Morris dancing certainly goes back to late mediaeval times--its earliest mention is from 1458. What the name means, we don't know, nor do we fully understand how or where it started. Theories of foreign origin have been put forward, but are by no means provable. Many of the earliest known records relate to the early 16th century English royal court, and it is just possible that there may be some connections with the courtly Morisco dances seen in continental Europe at that time. It is, however, not easy to reconstruct the dance styles of that age.

The church had been a great supporter of the Morris until the Reformation, but with the generally more serious approach taken in the later part of the 16th century, it was not very popular with the authorities. The Morris and traditional recreations experienced a renaissance in 'Merrie Englande' after the restoration of Charles II in 1660. The dances that we do now are believed to have developed primarily in the hundred years or so after this date.

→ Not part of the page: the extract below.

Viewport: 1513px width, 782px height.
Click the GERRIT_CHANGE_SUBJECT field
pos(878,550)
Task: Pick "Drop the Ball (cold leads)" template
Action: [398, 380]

However, changes in social patterns, social mobility, and types of recreation in the Victorian era meant that by the end of the 19th century the Morris had become rather unfashionable, and came very close to dying out completely. By chance, the folk song and dance collector Cecil Sharp saw the Morris at Headington on Boxing Day 1899, and he started a revival. That revival is now in its second century.

The best book on the history of the post-restoration Morris is K. Chandler, "Ribbons, Bells and Squeaking Fiddles". The social history of Morris Dancing in the English South Midlands 1660-1900, Hisarlik Press 1993. For early Morris, we suggest the weighty tome J. Forrest, A History of Morris Dancing 1458-1750. Cambridge 1999.

A briefer and more accessible summary of history and all aspects of the Morris will be found in the booklet The Morris Tradition published by the Morris Ring.